Your assignment:
Only the records, exactly as written, belong in the answer; pictures do not.

[Stored items]
○ ○ ○ ○

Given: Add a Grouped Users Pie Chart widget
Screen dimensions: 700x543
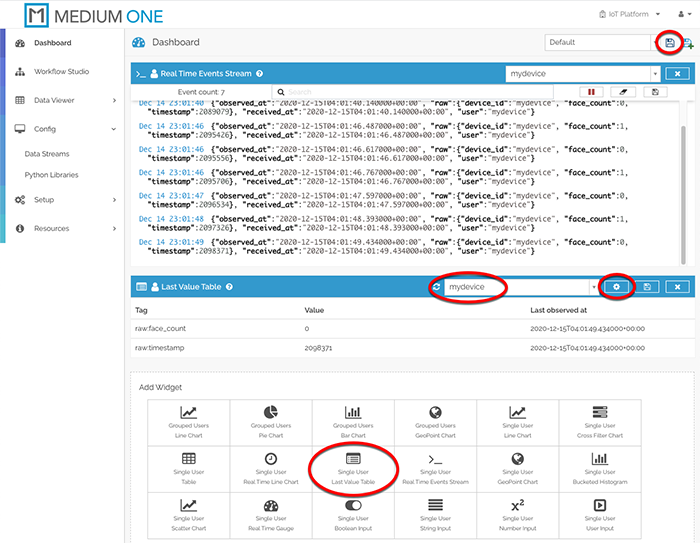Looking at the screenshot, I should tap(270, 422).
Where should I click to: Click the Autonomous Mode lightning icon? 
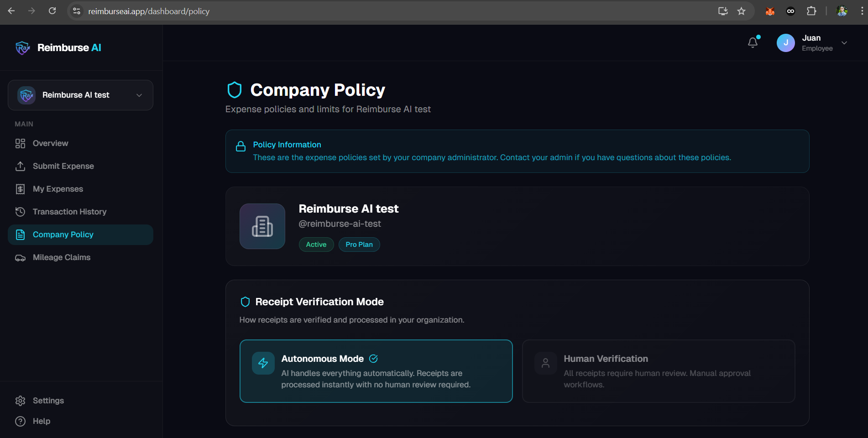tap(263, 363)
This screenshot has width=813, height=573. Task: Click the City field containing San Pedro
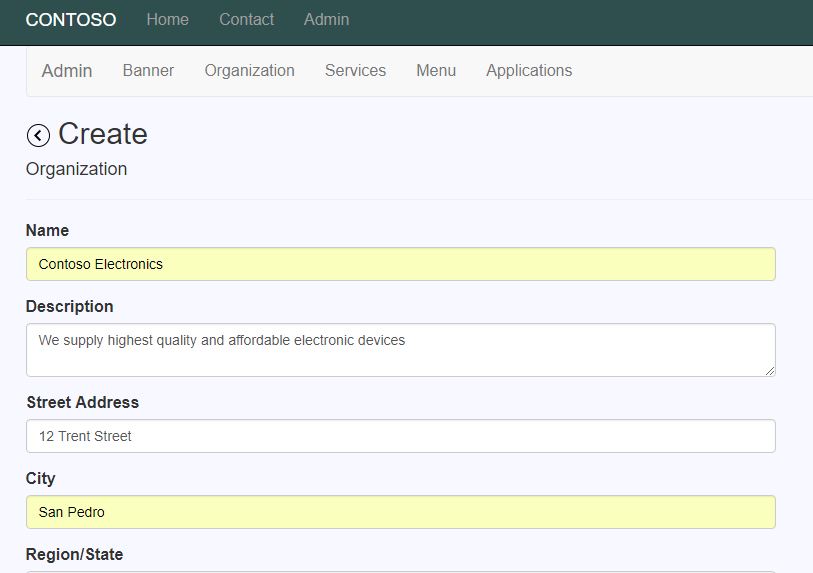coord(401,512)
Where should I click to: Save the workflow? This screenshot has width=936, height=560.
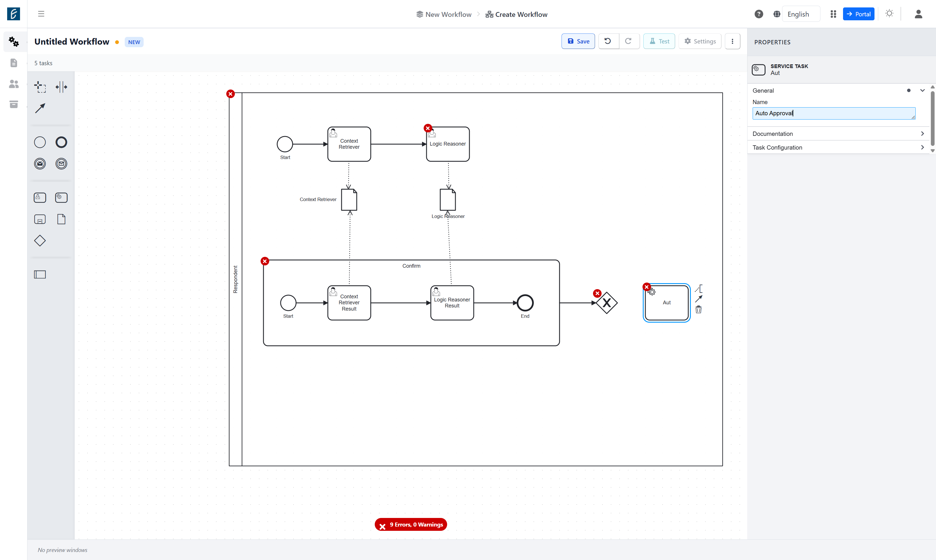tap(578, 41)
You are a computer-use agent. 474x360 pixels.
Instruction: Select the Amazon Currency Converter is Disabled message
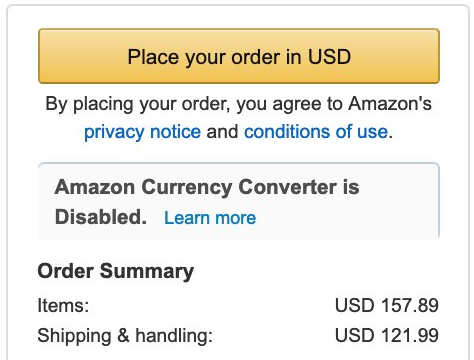click(x=207, y=202)
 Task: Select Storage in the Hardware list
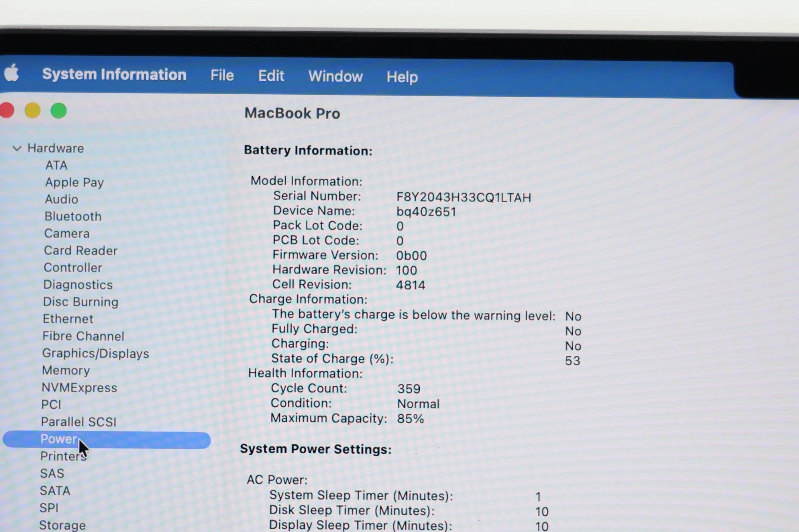point(62,525)
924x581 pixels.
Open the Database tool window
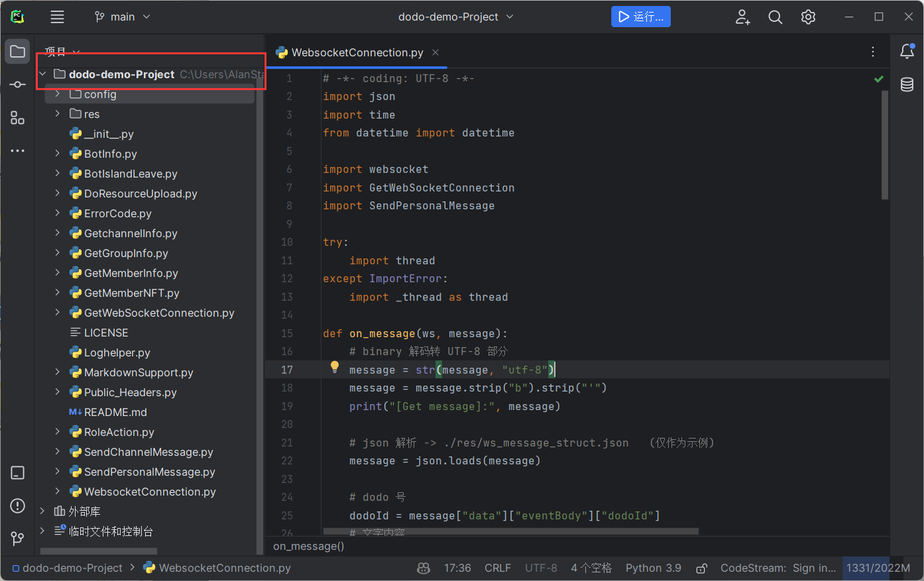click(x=907, y=85)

○ ○ ○ ○

Response area:
Given: Add a Grouped Users Pie Chart widget
Screen dimensions: 700x543
Looking at the screenshot, I should tap(270, 422).
Where should I click to: Click the Autonomous Mode lightning icon? 
tap(263, 363)
This screenshot has width=813, height=573. Task: Click the City field containing San Pedro
coord(401,512)
Where should I click to: Save the workflow? This screenshot has width=936, height=560.
tap(578, 41)
You are a computer-use agent. 474x360 pixels.
Instruction: Select the Amazon Currency Converter is Disabled message
click(x=207, y=202)
 Task: Select Storage in the Hardware list
point(62,525)
924x581 pixels.
Open the Database tool window
click(x=907, y=85)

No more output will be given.